Reiten: Vielseitigkeit „Sterne über Münster“ bieten reichlich Prominenz im Gelände

Münster -

Das Turnier „Sterne über Münster“ in Handorf ist zwar noch relativ neu im Vielseitigkeitskalender, wartet aber schon mit zahlreichen prominenten Namen auf der Starterliste auf. Den Charme macht unter anderem die Kombination aus Spitzensport, Talenten und Amateurreitern aus.

Von Jürgen Beckgerd
Siegerin im vergangenen Jahr: Sarah Algotsson-Ostholt (hier mit No Doubt) auf Wega.
Siegerin im vergangenen Jahr: Sarah Algotsson-Ostholt (hier mit No Doubt) auf Wega. Foto: Jürgen Peperhowe

Es ist beileibe nicht DJ Ötzi im Spiel und auch nicht die gemeine Astronomie, wenn am Wochenende von „Sternen über Münster“ gesprochen wird. Diesmal ist das internationale Vielseitigkeitsturnier in der Westfälischen Reit- und Fahrschule am Samstag und Sonntag – und hier das Ein- und Zwei-Sterne-CIC – gemeint. Die Klassifizierung durch die „Sterne“ bezeichnet beim „Concours International Combiné (CIC) die Einteilung der jeweiligen Schwierigkeitsgrade.
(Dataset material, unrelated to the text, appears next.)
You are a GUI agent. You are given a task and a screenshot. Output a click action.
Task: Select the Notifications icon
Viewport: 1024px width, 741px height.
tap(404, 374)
Zum dritten Mal wird die Veranstaltung ausgerichtet, und wieder sind national und international renommierte Sportler am Start. Nach 2015 ist Münster zudem erneut Gastgeber der Westfälischen Meisterschaften – vor zwei Jahren wurde das Turnier auch erstmals international ausgeschrieben. „Ich glaube, es gibt wenige Wettkämpfe hier in Münster und Umgebung, überhaupt in Westfalen, bei denen ein so elitäres Starterfeld vertreten ist“, sagt Martin Plewa. Der ehemalige Leiter der Westfälischen Reit- und Fahrschule und am Wochenende für den Gelände- und Parcoursbau zuständige Experte weiß natürlich, wovon er spricht.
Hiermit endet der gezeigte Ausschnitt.